- _Task prompt_: Exactly reproduce the line containing "You are a computer-use agent. 812x508 pixels." together with every line after it, through the end of the entries, and give nothing more.

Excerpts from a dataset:
= Beginning of Section =
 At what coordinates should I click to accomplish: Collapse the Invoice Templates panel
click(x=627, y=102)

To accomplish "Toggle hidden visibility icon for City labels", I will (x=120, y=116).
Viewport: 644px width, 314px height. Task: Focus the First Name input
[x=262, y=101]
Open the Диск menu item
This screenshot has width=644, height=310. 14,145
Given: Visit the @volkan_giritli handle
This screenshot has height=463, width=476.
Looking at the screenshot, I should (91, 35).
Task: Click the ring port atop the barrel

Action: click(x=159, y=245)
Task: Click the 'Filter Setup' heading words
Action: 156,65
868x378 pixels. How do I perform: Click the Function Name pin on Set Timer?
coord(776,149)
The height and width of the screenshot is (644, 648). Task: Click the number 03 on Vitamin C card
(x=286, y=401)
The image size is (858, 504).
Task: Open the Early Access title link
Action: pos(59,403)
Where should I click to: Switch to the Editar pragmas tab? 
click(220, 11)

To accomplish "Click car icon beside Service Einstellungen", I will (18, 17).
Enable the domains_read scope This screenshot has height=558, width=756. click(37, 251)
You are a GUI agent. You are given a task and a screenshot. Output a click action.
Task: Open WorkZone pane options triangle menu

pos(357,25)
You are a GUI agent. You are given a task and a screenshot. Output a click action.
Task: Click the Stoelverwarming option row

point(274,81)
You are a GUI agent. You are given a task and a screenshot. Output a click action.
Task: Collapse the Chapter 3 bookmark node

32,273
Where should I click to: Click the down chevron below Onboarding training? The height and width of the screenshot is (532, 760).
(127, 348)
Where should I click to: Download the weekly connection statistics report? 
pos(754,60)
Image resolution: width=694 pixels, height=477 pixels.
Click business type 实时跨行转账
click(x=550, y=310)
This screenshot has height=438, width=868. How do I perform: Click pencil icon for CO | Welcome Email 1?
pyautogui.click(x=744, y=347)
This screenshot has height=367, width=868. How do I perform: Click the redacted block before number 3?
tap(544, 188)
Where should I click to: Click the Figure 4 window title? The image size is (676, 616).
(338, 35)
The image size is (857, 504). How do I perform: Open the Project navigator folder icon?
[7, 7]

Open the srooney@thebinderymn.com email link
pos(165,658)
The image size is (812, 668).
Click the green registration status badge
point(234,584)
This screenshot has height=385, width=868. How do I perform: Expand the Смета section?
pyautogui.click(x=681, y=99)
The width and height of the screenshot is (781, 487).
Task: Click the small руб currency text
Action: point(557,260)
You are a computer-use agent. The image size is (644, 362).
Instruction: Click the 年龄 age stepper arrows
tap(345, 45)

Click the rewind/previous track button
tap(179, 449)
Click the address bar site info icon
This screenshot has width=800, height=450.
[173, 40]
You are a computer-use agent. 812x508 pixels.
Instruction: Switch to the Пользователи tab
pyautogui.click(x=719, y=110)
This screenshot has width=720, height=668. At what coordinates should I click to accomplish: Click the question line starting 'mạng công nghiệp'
= End of Section =
- _Answer space_:
You are a computer-use agent. 812x508 pixels.
Instruction: Switch to the Пользователи tab
pyautogui.click(x=719, y=110)
This screenshot has width=720, height=668. At what coordinates should I click to accomplish: Click the question line starting 'mạng công nghiệp'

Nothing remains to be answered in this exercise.